Kinoshita, Takahiro; Shibasaki, Hidehito; Enomoto, Naoki; Sahara, Yatsuka; Sunagawa, Hideki; Nishida, Toshirou.
Afiliação
  • Kinoshita T; Gastric Surgery Division, National Cancer Center Hospital East, 6-5-1 Kashiwanoha, Kashiwa, Chiba, 277-8577, Japan. takkinos@east.ncc.go.jp.
  • Shibasaki H; Gastric Surgery Division, National Cancer Center Hospital East, 6-5-1 Kashiwanoha, Kashiwa, Chiba, 277-8577, Japan.
  • Enomoto N; Gastric Surgery Division, National Cancer Center Hospital East, 6-5-1 Kashiwanoha, Kashiwa, Chiba, 277-8577, Japan.
  • Sahara Y; Department of Gastrointestinal and Pediatric Surgery, Tokyo Medical University Hospital, Tokyo, Japan.
  • Sunagawa H; Gastric Surgery Division, National Cancer Center Hospital East, 6-5-1 Kashiwanoha, Kashiwa, Chiba, 277-8577, Japan.
  • Nishida T; Gastric Surgery Division, National Cancer Center Hospital East, 6-5-1 Kashiwanoha, Kashiwa, Chiba, 277-8577, Japan.
Surg Endosc ; 30(6): 2613-9, 2016 06.
Article em En | MEDLINE | ID: mdl-26310530
ABSTRACT

BACKGROUND:

Laparoscopic lymph node (LN) dissection along the distal splenic artery (Station No. 11d) and around the splenic hilum (Station No. 10) remains challenging even for skilled surgeons.

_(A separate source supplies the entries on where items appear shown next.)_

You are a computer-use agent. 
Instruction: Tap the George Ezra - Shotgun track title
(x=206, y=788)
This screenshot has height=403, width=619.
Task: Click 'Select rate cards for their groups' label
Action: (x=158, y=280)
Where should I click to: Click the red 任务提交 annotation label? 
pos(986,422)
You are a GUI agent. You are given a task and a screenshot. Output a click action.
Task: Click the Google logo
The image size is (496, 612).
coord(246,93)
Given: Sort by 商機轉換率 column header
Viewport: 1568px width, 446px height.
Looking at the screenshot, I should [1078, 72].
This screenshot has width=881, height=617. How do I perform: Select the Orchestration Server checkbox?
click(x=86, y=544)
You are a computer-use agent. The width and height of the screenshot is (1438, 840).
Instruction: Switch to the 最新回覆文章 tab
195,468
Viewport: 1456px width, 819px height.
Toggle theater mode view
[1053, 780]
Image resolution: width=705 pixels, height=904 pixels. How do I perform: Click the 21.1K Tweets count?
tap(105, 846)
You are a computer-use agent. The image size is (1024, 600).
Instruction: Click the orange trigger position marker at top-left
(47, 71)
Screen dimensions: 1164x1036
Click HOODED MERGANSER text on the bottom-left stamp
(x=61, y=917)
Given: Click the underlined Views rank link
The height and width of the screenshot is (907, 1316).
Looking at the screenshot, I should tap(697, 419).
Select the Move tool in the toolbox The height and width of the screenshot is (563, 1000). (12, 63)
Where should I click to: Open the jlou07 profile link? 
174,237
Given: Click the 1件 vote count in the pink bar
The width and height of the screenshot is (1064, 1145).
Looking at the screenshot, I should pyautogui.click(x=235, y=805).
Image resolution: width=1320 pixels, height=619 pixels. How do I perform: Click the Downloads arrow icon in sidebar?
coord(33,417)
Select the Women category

The major reason for the difficulty is the complex, multifarious anatomy of the splenic vessels. The latest integrated three-dimensional (3D) simulations may facilitate this procedure.

METHODS:

Usefulness of 3D simulation was investigated during 20 laparoscopic total gastrectomies with splenic hilar LN dissection while preserving the spleen and pancreas (LTG + PSP) or with splenectomy (LTG + S). Clinical information acquired by 3D simulation and the consistency of the virtual and real images were evaluated. Furthermore, clinical data of these patients were compared with that of the patients who underwent the same surgery before the introduction of 3D simulation (n = 10), to clarify its efficacy.

RESULTS:

The vascular architecture and morphologic characteristics were clearly demonstrated in 3D simulation, with sufficient consistency. The median durations of 14 LTG + PSP and 6 LTG + S operations were 318 and 322 min, respectively. The estimated blood losses were 18 and 38 g, respectively. There were no deaths. One postoperative peritoneal abscess (grade II according to Clavien-Dindo) was recorded. A comparison of clinical parameters between surgeries without or with 3D simulation showed no differences in operation time, blood loss, or complication rate; however, the number of retrieved No. 10 LNs has significantly increased in cases with the use of 3D simulation (p = 0.006).

CONCLUSIONS:

This kind of surgery is not easy to perform, but the latest 3D computed tomography simulation technology has made it possible to reduce the degree of difficulty and also to enhance the quality of surgery, potentially leading to widespread use of these techniques.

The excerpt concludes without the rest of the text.